[Saved entries]
# # #

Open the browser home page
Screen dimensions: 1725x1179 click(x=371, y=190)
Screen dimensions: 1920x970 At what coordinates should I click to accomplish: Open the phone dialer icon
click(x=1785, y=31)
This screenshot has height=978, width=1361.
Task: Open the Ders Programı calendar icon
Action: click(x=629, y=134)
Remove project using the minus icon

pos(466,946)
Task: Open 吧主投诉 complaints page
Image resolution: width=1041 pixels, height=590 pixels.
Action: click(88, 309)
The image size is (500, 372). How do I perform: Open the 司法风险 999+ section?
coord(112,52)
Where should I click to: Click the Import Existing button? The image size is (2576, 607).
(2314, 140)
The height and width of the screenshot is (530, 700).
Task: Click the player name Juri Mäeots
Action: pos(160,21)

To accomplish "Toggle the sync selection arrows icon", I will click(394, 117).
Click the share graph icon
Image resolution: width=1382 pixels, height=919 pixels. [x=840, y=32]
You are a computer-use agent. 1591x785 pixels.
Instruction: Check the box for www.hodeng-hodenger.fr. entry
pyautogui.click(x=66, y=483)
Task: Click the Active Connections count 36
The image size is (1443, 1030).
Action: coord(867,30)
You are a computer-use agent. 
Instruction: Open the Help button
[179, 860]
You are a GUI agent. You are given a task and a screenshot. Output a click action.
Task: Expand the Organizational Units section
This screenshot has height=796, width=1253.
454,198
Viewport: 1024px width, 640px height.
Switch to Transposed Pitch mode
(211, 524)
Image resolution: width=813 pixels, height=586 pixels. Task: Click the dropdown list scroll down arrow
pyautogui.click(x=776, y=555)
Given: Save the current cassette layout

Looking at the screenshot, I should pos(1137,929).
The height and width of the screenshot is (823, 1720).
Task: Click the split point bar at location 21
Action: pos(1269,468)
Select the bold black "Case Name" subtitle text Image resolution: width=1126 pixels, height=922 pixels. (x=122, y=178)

# # #

WORK TO BE COMPLETED>
Every line with "agent" in it should be copied from the entries above.

RESPONSE TO THIS EXERCISE>
You are a computer-use agent. 1591x785 pixels.
You are a computer-use agent. 
You are a GUI agent. You are given a task and a screenshot. Output a click action.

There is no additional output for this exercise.